JOB.
Can you reproduce every one of the records below, character for character?

Records for locating described items
[Start]

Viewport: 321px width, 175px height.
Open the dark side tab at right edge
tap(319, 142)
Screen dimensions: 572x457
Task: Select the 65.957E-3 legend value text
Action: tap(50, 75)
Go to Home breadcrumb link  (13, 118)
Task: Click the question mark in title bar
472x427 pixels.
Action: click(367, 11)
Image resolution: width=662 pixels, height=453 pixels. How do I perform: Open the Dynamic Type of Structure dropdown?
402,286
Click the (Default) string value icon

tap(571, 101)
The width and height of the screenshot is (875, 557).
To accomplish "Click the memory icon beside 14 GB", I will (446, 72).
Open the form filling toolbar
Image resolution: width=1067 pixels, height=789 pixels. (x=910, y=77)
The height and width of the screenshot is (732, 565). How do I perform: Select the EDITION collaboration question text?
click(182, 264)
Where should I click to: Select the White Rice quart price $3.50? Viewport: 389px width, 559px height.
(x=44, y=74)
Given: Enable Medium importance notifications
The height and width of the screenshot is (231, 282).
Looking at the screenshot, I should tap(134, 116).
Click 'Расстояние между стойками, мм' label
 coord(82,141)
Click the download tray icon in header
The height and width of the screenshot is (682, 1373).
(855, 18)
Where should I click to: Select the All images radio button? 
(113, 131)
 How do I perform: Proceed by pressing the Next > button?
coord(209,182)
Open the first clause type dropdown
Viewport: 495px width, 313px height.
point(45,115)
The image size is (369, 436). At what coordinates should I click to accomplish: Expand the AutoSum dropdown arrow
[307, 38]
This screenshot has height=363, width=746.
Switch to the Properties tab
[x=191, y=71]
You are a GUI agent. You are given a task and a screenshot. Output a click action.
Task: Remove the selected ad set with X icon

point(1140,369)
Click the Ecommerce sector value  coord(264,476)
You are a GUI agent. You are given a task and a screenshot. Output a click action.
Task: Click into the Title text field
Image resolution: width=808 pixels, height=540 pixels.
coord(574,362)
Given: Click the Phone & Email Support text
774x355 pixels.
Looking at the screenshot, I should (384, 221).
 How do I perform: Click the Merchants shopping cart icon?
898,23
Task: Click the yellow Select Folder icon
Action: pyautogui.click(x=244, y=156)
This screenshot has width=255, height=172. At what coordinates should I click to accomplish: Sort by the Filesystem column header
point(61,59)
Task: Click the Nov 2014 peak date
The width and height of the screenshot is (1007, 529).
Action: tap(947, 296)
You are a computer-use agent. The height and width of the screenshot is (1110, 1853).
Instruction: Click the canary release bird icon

[End]

THE OUTPUT.
Viewport: 321px width, 175px height.
Open the dark side tab at right edge
tap(319, 142)
Screen dimensions: 572x457
Task: Select the 65.957E-3 legend value text
Action: tap(50, 75)
Go to Home breadcrumb link  (13, 118)
Task: Click the question mark in title bar
472x427 pixels.
Action: click(367, 11)
Image resolution: width=662 pixels, height=453 pixels. How do I perform: Open the Dynamic Type of Structure dropdown?
402,286
Click the (Default) string value icon

tap(571, 101)
The width and height of the screenshot is (875, 557).
To accomplish "Click the memory icon beside 14 GB", I will (446, 72).
Open the form filling toolbar
Image resolution: width=1067 pixels, height=789 pixels. (x=910, y=77)
The height and width of the screenshot is (732, 565). How do I perform: Select the EDITION collaboration question text?
click(182, 264)
Where should I click to: Select the White Rice quart price $3.50? Viewport: 389px width, 559px height.
(x=44, y=74)
Given: Enable Medium importance notifications
The height and width of the screenshot is (231, 282).
Looking at the screenshot, I should tap(134, 116).
Click 'Расстояние между стойками, мм' label
 coord(82,141)
Click the download tray icon in header
The height and width of the screenshot is (682, 1373).
(855, 18)
Where should I click to: Select the All images radio button? 
(113, 131)
 How do I perform: Proceed by pressing the Next > button?
coord(209,182)
Open the first clause type dropdown
Viewport: 495px width, 313px height.
point(45,115)
The image size is (369, 436). At what coordinates should I click to accomplish: Expand the AutoSum dropdown arrow
[307, 38]
This screenshot has height=363, width=746.
Switch to the Properties tab
[x=191, y=71]
You are a GUI agent. You are given a task and a screenshot. Output a click action.
Task: Remove the selected ad set with X icon

point(1140,369)
Click the Ecommerce sector value  coord(264,476)
You are a GUI agent. You are given a task and a screenshot. Output a click action.
Task: Click into the Title text field
Image resolution: width=808 pixels, height=540 pixels.
coord(574,362)
Given: Click the Phone & Email Support text
774x355 pixels.
Looking at the screenshot, I should (384, 221).
 How do I perform: Click the Merchants shopping cart icon?
898,23
Task: Click the yellow Select Folder icon
Action: pyautogui.click(x=244, y=156)
This screenshot has width=255, height=172. At what coordinates should I click to accomplish: Sort by the Filesystem column header
point(61,59)
Task: Click the Nov 2014 peak date
The width and height of the screenshot is (1007, 529).
Action: tap(947, 296)
You are a computer-use agent. The height and width of the screenshot is (1110, 1853).
Instruction: Click the canary release bird icon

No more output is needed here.